Pandemic-era parental job loss had notable impact on children's behavioral health

Contributors: Eunho Cha, Jeanne Brooks-Gunn, Kathryn Neckerman, and Jane Waldfogel

Issues Areas: Early Childhood

This spotlight report examines how COVID-era parental job loss affected children’s behavioral health development, using data from the Early Childhood Poverty Tracker (ECPT), a representative, longitudinal study of families with young children born in New York City. The report draws on three ECPT surveys that followed families from before the pandemic in 2019 to the early and middle phases of COVID-19 in 2020 and 2021.

After the COVID-19 pandemic began in March 2020, New York City experienced a historic decline in employment, losing nearly a million jobs. This massive job loss exposed many children to the economic insecurity associated with parental job loss, which could have harmful effects on children’s development.

Although New York City regained its pre-pandemic employment levels by late 2023, there is still much to learn about how the economic disruptions of the pandemic affected children during their early years. For families, schools, and community agencies aiming to support children’s post-COVID developmental recovery, it is crucial to understand the implications of whether children who experienced parental job loss during the pandemic faced more developmental challenges, necessitating additional support.

Key Findings

  • Among young children in New York City, roughly one-third lived in families where at least one parent stopped working after the onset of the COVID-19 pandemic.
  • In 2021, a year after the pandemic began, children in two-parent families where both parents (or the sole working parent) stopped working had more reported peer problems than children from two-parent families that did not experience parental job loss.
  • The link between parental job loss and children’s peer problems was not found among children from single-parent families.

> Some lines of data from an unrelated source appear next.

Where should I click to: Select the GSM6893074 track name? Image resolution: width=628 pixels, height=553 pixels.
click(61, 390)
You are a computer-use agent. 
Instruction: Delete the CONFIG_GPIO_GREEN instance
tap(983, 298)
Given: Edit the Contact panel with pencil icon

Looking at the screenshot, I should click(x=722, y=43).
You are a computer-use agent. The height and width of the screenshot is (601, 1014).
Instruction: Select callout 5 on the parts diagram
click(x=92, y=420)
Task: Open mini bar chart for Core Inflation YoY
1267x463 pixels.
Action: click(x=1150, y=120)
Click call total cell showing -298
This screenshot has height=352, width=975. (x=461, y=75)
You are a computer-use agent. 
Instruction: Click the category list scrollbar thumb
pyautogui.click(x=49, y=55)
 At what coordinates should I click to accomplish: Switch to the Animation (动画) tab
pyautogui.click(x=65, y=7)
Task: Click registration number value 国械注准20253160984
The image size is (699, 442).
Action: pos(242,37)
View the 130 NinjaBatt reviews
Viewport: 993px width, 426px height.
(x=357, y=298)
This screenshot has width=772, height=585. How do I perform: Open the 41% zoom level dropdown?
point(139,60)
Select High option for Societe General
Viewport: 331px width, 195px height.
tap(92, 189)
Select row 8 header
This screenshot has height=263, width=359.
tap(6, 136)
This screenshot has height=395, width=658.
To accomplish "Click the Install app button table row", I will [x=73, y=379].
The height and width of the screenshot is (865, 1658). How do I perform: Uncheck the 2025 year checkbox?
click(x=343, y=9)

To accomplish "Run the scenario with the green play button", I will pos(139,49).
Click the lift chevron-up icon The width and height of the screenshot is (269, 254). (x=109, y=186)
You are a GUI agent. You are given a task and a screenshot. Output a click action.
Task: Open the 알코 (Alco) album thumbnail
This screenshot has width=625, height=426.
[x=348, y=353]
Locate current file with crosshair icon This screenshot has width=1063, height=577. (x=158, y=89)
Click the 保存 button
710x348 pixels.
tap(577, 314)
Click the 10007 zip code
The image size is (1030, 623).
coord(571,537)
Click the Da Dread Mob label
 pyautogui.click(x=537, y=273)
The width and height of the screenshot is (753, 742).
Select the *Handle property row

Conclusion and Key Takeaways

Parental job loss during COVID-19 caused significant disruptions for children and families. Among families in the ECPT study, approximately one-third of young children experienced at least one parent’s job loss after the pandemic began in 2020.

To address the economic impact of the pandemic, policy packages like the CARES Act and the American Rescue Plan Act provided essential income support, through expanded unemployment insurance, economic impact payments, food stamps, and child tax credits. These policies likely mitigated the financial strain of job loss during the pandemic. Nevertheless, our findings highlight a critical need for more comprehensive and sustained support during economic crises, particularly for families who lose all sources of earned income.